FTSE Group has worked with Vanguard to create a FTSE High Dividend Yield Index, which will serve as the basis for the High Dividend Yield Index Fund from Vanguard. Both traditional Investor shares and ETF shares will be available.
The new custom index consists of stocks that are characterized by higher-than-average dividend yields, and is based on the U.S. component of the FTSE Global Equity Index Series (GEIS). Real estate investment trusts (REITs), whose income generally do not qualify for favorable tax treatment as qualified dividend income (QDI) are removed, as are stocks that have not paid a dividend during the previous 12 months. The remaining stocks are ranked by annual dividend yield and included in the target index until the cumulative market capitalization reaches 50% of the total market cap of this universe of stocks.
DaveS wrote:I will tell you that after seeing the recent poor performance of DVY due to its overloading of financial stocks, I think you should just be true to holding the Value Fund. Yes I know the Vanguard Dividend fund did not go down as much, but it costs more than the Value fund and costs matter. The reason why some people may have gone for the Dividend fund is there was not a good value index fund at Vanguard till it abandoned Barra/S & P for the current MSCI Indexes. I cant recall the specifics but the Barra/S & P price to book was really growthy in 2001. Dave
Again, for those who plan on liquidating their shares then daily NAV certainly matters. (As an aside, I pity those who've had to liquidate index fund shares of late -- hasn't been pretty.)

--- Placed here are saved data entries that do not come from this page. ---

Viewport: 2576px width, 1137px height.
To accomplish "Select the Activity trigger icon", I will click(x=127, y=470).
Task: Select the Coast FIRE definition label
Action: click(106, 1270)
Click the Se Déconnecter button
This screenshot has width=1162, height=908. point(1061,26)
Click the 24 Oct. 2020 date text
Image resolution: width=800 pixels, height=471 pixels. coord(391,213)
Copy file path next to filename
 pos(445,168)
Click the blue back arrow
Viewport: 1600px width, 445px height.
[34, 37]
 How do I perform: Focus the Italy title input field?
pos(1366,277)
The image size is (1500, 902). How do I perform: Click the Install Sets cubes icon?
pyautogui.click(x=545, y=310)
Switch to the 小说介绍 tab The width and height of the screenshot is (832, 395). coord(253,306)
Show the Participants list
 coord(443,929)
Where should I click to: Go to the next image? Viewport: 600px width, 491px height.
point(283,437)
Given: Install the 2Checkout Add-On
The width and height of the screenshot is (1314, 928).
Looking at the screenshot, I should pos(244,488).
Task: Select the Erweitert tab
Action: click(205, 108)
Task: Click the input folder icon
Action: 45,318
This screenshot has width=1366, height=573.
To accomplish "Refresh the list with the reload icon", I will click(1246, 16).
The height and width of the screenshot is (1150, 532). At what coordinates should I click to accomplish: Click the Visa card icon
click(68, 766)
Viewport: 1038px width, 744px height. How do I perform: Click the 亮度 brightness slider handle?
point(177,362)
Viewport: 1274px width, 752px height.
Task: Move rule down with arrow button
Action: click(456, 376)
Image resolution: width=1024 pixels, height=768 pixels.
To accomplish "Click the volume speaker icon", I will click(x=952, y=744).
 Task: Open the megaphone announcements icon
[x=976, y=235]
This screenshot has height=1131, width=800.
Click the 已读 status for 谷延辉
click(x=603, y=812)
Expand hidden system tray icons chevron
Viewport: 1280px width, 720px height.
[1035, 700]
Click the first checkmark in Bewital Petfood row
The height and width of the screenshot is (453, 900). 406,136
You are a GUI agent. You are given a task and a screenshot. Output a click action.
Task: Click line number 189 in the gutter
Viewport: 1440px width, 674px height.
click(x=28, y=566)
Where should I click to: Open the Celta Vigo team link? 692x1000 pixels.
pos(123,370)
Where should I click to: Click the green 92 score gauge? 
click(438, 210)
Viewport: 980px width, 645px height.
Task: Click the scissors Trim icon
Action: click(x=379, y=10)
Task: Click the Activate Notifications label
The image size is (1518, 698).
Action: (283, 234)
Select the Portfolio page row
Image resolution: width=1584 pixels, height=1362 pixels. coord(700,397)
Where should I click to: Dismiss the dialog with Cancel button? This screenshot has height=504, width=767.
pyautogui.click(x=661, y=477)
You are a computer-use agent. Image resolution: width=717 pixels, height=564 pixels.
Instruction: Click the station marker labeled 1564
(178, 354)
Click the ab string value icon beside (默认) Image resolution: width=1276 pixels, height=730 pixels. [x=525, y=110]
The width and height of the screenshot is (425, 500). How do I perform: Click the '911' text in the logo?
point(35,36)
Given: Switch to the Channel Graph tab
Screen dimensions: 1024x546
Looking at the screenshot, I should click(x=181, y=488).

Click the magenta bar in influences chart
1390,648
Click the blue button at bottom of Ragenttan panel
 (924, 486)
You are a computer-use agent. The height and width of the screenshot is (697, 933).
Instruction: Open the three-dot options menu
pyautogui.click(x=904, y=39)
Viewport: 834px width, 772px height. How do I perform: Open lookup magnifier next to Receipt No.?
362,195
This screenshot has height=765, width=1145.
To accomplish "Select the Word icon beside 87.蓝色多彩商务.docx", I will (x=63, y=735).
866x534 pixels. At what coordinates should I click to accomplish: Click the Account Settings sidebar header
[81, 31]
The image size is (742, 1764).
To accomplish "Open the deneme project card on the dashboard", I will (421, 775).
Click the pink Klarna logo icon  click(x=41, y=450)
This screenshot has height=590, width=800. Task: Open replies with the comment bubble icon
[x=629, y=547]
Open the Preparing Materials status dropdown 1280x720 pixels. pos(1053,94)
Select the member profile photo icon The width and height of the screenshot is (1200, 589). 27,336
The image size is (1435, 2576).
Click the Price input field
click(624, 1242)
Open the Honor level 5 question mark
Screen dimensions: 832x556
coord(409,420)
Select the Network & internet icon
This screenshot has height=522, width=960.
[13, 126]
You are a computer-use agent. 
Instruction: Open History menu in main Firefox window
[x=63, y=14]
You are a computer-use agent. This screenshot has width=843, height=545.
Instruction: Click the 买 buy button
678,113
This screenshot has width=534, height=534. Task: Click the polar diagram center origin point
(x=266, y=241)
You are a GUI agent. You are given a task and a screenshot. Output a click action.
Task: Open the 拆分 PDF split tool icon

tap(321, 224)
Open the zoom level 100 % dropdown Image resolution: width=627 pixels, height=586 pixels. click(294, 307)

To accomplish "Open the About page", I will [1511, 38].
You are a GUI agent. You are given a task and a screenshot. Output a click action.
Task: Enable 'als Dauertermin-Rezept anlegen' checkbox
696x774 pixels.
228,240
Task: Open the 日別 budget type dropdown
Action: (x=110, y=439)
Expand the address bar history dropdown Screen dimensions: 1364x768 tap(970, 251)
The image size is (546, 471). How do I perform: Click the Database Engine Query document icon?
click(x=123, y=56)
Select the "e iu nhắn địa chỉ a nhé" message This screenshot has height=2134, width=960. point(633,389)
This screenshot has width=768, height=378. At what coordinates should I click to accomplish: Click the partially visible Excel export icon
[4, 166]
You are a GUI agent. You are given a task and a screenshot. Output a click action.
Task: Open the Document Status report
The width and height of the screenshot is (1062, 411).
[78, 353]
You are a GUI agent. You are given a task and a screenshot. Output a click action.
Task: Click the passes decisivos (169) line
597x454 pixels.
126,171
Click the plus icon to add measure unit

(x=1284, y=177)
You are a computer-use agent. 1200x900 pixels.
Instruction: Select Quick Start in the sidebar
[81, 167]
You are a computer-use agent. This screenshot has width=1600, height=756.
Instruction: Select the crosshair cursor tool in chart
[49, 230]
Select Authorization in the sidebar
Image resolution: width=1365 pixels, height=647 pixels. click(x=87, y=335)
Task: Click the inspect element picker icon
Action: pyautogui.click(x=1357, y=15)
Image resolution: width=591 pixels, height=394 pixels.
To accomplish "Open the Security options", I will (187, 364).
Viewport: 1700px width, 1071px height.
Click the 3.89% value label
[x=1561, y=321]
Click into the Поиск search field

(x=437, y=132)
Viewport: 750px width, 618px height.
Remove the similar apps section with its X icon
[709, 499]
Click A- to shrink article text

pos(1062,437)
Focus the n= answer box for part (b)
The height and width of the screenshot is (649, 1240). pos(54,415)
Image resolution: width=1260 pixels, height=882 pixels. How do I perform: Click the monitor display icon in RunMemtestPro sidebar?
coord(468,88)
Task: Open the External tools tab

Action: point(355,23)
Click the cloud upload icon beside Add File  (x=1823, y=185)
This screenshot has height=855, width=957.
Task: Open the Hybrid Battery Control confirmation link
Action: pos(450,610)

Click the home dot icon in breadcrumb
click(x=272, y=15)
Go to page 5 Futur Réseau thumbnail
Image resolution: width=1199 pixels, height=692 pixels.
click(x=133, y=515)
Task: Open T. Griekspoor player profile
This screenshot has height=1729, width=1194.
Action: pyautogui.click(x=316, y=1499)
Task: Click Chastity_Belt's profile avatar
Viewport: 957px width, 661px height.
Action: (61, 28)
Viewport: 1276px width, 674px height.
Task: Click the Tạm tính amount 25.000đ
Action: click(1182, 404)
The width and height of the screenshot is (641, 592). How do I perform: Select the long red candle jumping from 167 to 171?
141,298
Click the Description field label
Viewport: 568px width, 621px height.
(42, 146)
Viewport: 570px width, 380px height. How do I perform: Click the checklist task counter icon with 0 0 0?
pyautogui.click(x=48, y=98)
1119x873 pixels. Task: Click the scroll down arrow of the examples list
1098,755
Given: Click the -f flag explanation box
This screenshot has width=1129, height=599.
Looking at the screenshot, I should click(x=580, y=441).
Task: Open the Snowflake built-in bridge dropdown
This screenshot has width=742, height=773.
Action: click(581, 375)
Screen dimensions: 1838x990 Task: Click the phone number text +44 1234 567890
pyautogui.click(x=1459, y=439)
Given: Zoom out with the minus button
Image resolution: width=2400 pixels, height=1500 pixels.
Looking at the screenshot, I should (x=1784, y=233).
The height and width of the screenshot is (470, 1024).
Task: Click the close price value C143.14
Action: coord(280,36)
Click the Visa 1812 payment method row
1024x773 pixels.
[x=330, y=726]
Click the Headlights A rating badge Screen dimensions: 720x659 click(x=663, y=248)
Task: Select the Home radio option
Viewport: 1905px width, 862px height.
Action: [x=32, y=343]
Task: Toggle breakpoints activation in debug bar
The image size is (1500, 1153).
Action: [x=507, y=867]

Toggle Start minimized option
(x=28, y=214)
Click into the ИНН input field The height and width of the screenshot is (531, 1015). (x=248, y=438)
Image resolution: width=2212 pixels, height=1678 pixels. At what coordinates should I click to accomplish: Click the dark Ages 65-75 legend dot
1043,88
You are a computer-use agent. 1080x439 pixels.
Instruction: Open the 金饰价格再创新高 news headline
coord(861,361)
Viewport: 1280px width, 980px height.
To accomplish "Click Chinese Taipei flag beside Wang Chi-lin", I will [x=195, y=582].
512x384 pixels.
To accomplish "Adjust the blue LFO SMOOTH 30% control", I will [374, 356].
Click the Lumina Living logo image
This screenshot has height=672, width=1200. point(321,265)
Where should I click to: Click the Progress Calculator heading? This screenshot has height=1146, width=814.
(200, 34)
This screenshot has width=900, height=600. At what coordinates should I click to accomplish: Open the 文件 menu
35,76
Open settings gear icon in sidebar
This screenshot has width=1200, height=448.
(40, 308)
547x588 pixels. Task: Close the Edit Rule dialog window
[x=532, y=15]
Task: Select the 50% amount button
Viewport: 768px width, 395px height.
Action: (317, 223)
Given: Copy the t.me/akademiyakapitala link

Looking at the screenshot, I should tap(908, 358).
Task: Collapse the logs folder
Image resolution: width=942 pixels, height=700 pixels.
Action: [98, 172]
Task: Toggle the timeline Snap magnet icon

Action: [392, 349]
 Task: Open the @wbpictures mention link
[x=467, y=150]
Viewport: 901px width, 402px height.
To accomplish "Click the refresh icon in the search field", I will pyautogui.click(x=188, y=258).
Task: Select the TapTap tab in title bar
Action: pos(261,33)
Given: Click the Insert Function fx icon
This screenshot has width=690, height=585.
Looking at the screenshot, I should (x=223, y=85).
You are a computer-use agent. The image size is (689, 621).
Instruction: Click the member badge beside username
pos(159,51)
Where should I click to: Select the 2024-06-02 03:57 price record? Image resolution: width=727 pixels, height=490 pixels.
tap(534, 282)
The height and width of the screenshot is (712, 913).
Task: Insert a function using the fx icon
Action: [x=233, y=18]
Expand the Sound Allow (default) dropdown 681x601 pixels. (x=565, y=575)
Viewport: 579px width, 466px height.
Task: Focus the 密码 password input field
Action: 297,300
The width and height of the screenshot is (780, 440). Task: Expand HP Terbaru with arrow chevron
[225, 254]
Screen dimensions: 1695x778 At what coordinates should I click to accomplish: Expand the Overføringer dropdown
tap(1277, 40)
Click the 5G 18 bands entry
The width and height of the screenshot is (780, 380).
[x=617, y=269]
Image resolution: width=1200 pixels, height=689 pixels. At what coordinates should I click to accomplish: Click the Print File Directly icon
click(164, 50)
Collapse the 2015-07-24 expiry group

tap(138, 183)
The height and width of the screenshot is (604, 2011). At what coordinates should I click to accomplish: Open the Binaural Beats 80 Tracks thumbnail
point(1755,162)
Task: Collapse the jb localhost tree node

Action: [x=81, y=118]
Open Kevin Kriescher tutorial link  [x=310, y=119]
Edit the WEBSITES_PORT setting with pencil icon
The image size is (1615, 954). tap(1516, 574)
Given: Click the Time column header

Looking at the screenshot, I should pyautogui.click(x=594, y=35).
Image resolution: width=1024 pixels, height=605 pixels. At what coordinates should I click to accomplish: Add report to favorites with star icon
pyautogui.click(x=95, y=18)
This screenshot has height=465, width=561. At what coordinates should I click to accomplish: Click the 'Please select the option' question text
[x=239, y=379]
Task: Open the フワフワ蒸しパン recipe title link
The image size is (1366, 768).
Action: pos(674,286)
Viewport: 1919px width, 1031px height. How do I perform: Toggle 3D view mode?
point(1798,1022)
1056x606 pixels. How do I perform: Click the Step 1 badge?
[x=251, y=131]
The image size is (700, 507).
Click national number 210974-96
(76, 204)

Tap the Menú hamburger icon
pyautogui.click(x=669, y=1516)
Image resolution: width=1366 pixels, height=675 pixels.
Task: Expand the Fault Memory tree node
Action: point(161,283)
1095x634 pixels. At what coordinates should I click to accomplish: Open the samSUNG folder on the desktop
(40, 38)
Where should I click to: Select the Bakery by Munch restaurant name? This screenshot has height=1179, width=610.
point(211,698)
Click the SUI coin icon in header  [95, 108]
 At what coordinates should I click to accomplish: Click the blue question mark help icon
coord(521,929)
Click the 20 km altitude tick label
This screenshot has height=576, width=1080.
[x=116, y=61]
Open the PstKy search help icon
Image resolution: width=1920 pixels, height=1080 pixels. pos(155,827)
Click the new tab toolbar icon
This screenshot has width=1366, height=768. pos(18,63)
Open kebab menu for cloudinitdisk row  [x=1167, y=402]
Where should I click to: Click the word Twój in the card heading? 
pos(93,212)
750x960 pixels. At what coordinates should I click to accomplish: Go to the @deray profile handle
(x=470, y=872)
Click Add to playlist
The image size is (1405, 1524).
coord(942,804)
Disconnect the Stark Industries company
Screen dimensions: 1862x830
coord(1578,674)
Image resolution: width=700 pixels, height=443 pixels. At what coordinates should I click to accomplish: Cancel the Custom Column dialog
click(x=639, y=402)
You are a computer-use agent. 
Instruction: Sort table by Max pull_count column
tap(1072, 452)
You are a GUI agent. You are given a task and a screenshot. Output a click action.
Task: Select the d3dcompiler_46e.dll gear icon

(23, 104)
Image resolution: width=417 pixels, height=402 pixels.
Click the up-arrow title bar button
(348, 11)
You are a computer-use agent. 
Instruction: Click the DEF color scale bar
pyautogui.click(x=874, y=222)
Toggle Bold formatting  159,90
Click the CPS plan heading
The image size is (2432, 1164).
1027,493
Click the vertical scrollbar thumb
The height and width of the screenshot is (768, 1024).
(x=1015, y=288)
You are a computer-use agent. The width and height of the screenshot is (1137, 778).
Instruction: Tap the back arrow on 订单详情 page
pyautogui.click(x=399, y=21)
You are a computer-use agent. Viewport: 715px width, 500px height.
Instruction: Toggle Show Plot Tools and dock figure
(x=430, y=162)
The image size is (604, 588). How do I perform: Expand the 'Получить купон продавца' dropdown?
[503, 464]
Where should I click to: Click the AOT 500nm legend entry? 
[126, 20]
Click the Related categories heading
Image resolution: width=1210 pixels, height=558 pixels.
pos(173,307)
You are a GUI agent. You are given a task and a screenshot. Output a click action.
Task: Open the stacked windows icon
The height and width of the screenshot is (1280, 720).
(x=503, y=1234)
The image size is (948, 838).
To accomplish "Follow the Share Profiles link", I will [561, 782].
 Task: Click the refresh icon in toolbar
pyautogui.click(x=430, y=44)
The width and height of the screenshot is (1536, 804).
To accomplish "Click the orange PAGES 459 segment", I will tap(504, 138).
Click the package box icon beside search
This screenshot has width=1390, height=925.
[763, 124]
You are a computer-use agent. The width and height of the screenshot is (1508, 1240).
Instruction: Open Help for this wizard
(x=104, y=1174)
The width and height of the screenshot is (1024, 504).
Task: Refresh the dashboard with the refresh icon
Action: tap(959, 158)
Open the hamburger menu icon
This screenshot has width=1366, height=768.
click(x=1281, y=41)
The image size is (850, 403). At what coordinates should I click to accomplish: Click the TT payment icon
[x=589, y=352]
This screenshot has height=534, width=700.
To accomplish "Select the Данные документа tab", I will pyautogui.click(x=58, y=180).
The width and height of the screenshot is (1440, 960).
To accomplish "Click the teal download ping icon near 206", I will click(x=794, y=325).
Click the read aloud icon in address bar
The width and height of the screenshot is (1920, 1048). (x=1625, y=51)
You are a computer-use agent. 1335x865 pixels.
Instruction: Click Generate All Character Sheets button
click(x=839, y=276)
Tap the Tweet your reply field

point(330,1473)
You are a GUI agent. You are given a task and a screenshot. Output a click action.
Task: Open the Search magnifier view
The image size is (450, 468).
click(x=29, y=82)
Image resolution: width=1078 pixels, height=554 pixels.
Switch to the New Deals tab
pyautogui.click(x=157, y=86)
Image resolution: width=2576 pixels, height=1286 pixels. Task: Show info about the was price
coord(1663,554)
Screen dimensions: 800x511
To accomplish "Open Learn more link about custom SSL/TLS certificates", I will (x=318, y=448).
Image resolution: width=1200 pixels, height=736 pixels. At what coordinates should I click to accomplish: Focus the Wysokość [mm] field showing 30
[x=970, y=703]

dumbmoney wrote:Gregory wrote:If one holds VYM for its dividend income stream, and doesn't plan to liquidate any shares, only skim off the dividends, then it cold be a good holding.
Dividends = placebo
Dividends = placebo
simplesimon wrote:This is something I've thought about when I first discovered the kinds of dividends bond funds pay.
If you had a sizable portfolio, you could just live off dividends and not even have to sell a share.
Gregory, is this what you're getting at?
Schooly D wrote:Since VHDYX costs twice as much as VIVAX (0.4% ER vs. 0.2%) why would anyone choose to invest in VHDYX rather than in VIVAX?
One reason I like the higher payout fund is because I want a steady cash flow going into my MMF that I can then withdraw automatically every month into my checking account without having to do anything.
I am not opposed to selling and buying shares and re-balancing, I just don't want to have to do it... so I am going with multiple strategies. One strategy being dividend stock funds like VHDYX.
Gregory wrote:The dividend investor collects dividends in good markets and bad. A well-capitalized dividend investor can live off the dividend without liquidating shares. Since we've carefully chosen corporations with rising dividends (e.g., JNJ, KO, PG, XOM, CVX, etc., in addition to international dividend stocks-- I personally don't allow any one stock to make up more than about 1.5-2% of my portfolio). We don't sit around and wait to be blindsided by a dividend cut -- we watch the cash flow, payout ratios, etc. I've never had to sell a stock because it cut its dividend.